The scientific method

So basically I get to this point in the season and start panicking. I feel slow. I feel like my bike is too big. I feel weak. I’ve been to the track twice and pretty much got lit up both times. I feel like everyone around me is getting stronger and faster and I’m in a terminal spiral of suck. I’m eating better, eating less, drinking hardly any booze at all, and all it’s doing is screwing me over. I’m literally within days of stripping my S-Works frame bare and reinstalling everything on the older, smaller Trek frame that I rode all last year in some last ditch desperation attempt at getting back to last year’s form.

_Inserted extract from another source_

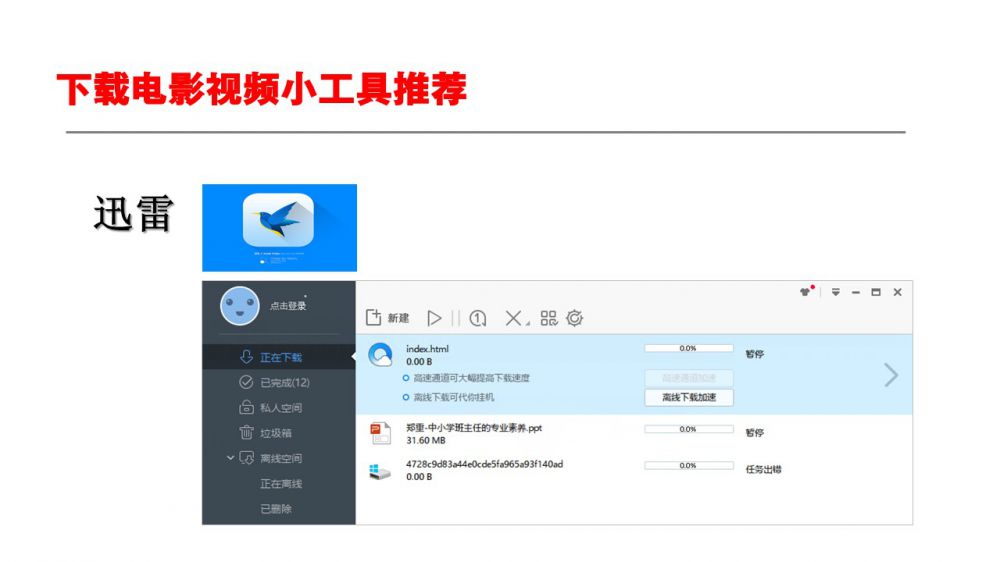Click the pause icon in toolbar
This screenshot has height=562, width=1000.
tap(455, 318)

So I do Crank the Kanc on Saturday. A solid 22 mile uphill time trial effort. A few days later, I hit the weights. I put some of the lightest wheels on the market on my bike. Swap the tires. I swap out my insoles for these fancy-pants ones that Todd sold me last year. Instead of double-caffeine bowel grinder powergel, I go for run of the mill Clif vanilla. And some Accelerade rep gives me a little cup of their nasty tasting drink before the event. And I wear my neon green wifebeater. And the night before I got barely any sleep. This is precisely the magic formula for turning the corner and getting back into the form of yesteryear. I rode like half a champion and it is all because of this simple collection of nine things.

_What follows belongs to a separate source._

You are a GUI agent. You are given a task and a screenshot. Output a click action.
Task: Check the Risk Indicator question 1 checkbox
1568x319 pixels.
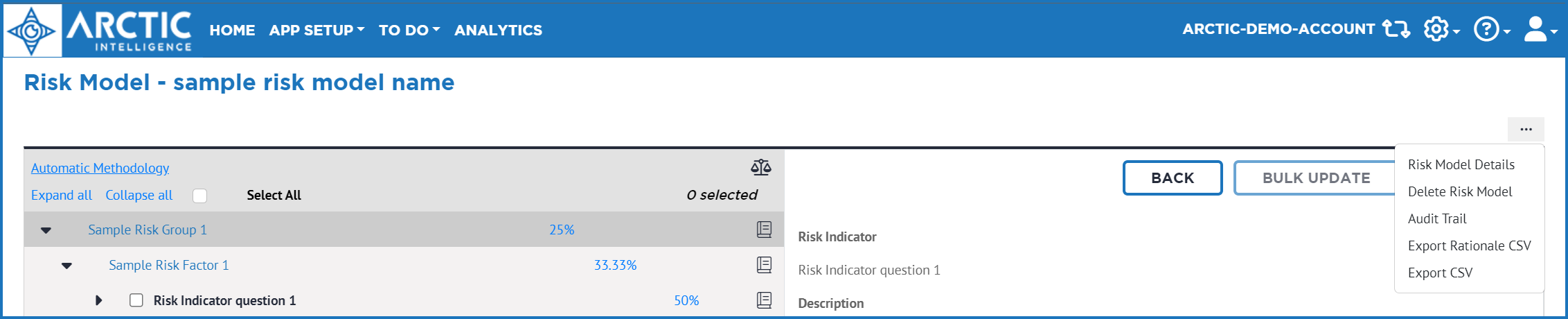[x=136, y=300]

We get to the second hill on lap 2. Things are awesome. Tim and are cruising, and I’m even plotting another dash for points. The next thing I know, some guy is apologizing and people are just hitting the deck. Apparently greybrown jersey guy decided for some unknown and impossibly insane reason to hit his brakes as the pack was charging uphill. Thats a really good idea if you’re looking to just wipe people out, and it definitely worked.

The funny thing about people piling up in front of you in the pack is that you’re screwed. And going uphill, you’re extra screwed because you have to kill all of your momentum to avoid running people over, but then have no speed at all to cut around the pileup. And you can’t cut around the pileup anyway because you’ll end up screwing someone directly next to you over and probably cause another wreck. So basically you’re screwed. You have to crash and you have no choice.

So I crashed. I ran over some dude in a black jersey and maybe his wheel and just fell over in a heap of bodies and bikes. I’m flat on my back staring into the sky, and all I can see is my bike which doesn’t make any sense until I realize that my right foot never unclipped and my bike is sitting on its back wheel with the front wheel in the air. Tim recovers and I ask him to politely unplug me from my bike. I stand up and immediately want to puke. Then I remembered we were racing and got back on my bike and ended up doing really well the end.